Aquella adolescente que tanto había sufrido y tanto trabajaba, no dejaba que la vida y la alegría se le escaparan. Se recuerda caminando junto al río con algunas amigas. Cuando alguno le decía que ella era guapa, le contestaba que no, que el guapo era él. Recuerda los pellizcos de esas amigas, que le decían que eso no se podía decir. "¿Y por qué no?". Piropos, por cierto, que también repite a sus casi 98 años a quien la escucha. Del arroz pasó a la aceituna. Y si Enrique no pudo ser fue, por "El Taza".
Aquel hombre, al que ella llamaba El Taza, porque todos le llamaban así, estaba "enamoraíto" de ella. Un hombre que era muy bueno, y como era bueno con ella, entonces su familia quería que se entendiesen. Y ella no y no. Conoció a aquel Enrique, un valenciano con cierto cargo en el mundo incipiente del arroz en Coria, al que trasladaron. "Se iba con la bicicleta cerca de mi casa para que le viera de lejos cuando estaba yo sentada a lo mejor en la puerta". Porque, parece ser, ella era correspondida. Y como la familia decía que mejor El Taza, cuando le veía rondar -aquello de rondar, literalmente, nada que ver con el tiempo actual-, la metían para dentro corriendo.
Si bien El Taza "era bueno", algo de violencia, por decir de alguna forma, hubo. De poder del hombre. La hermana de Rafaela había sido madre soltera de un amigo del Taza. Aquel hombre le llegó a decir a Rafaela -y, por consiguiente, a la familia-, que si ella no se hacía novia del Taza, "esa niña, mi sobrina, se quedaba sin padre". Eso le dijo. Por tanto, oficialmente, rezaba como novia, pero "yo le decía que el día que mi hermana se casara, que a él lo dejaba". Así lo hizo, porque la hermana se casó. Para entonces, Enrique no estaba. "Se había vuelto a Valencia porque el padre, que tenía unas tierrecitas, se había puesto malo". Nada volvió a saber. "Era el hombre más guapo que se podía encontrar. Alto, rubio, con ojos azules que te morías con ellos. Era guapo, no guapo, guapísimo, y se enamoró de mí".
Por allí pasaba Antonio. "Hoy lo puedo contar". Antonio sería su marido. "Yo ya quería casarme con quien fuera". Un hombre "muy gracioso, muy guapo, pero no era mi Enrique". Y le gustaba. Aunque no fuera el amor de su vida. Ya con 21 años, se casó con él. "Le hablé un año y pico. Me lo propuso y no me hice de rogar. Me quedé embarazada". En aquellos años 40, la antesala de casarse. "He pasado una vida muy feliz con Antonio", que también había acabado en Sevilla trabajando en el arroz.

TRABAJO SOLICITADO — Transcribe literalmente la parte del fragmento anterior, sobre la juventud de Rafaela, que empieza con "Aquel hombre, al" y sigue hasta "para dentro corriendo.".

MATERIAL PROPORCIONADO —
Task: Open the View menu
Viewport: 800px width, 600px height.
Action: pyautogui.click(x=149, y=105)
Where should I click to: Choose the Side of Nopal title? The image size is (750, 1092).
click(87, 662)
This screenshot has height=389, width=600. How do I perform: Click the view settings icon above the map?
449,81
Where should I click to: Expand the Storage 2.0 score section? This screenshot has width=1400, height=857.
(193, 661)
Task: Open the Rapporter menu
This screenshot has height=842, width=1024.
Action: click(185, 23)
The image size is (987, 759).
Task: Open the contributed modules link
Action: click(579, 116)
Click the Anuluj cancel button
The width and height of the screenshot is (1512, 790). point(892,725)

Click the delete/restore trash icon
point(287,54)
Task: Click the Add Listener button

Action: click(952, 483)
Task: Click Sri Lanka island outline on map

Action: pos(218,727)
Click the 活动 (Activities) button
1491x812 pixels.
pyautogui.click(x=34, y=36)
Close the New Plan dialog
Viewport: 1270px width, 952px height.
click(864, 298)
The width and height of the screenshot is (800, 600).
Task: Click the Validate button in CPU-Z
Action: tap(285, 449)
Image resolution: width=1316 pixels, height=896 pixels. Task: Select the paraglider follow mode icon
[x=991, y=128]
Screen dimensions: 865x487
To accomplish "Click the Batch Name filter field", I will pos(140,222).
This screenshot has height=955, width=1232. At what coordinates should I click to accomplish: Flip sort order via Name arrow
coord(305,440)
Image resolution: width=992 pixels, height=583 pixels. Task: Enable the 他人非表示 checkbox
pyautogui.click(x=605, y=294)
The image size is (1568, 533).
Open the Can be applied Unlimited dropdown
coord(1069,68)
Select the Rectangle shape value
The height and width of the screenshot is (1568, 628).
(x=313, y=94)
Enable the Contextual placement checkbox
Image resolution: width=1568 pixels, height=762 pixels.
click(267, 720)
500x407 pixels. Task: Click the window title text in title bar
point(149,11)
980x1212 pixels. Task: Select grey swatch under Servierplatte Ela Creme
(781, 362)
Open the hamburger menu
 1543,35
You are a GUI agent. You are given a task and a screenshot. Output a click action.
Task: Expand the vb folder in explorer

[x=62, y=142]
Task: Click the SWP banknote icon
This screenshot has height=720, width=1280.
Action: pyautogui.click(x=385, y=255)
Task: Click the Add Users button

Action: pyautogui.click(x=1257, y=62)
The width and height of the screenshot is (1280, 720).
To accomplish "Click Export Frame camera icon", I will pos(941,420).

RESULTADO DE TAREA —
Aquel hombre, al que ella llamaba El Taza, porque todos le llamaban así, estaba "enamoraíto" de ella. Un hombre que era muy bueno, y como era bueno con ella, entonces su familia quería que se entendiesen. Y ella no y no. Conoció a aquel Enrique, un valenciano con cierto cargo en el mundo incipiente del arroz en Coria, al que trasladaron. "Se iba con la bicicleta cerca de mi casa para que le viera de lejos cuando estaba yo sentada a lo mejor en la puerta". Porque, parece ser, ella era correspondida. Y como la familia decía que mejor El Taza, cuando le veía rondar -aquello de rondar, literalmente, nada que ver con el tiempo actual-, la metían para dentro corriendo.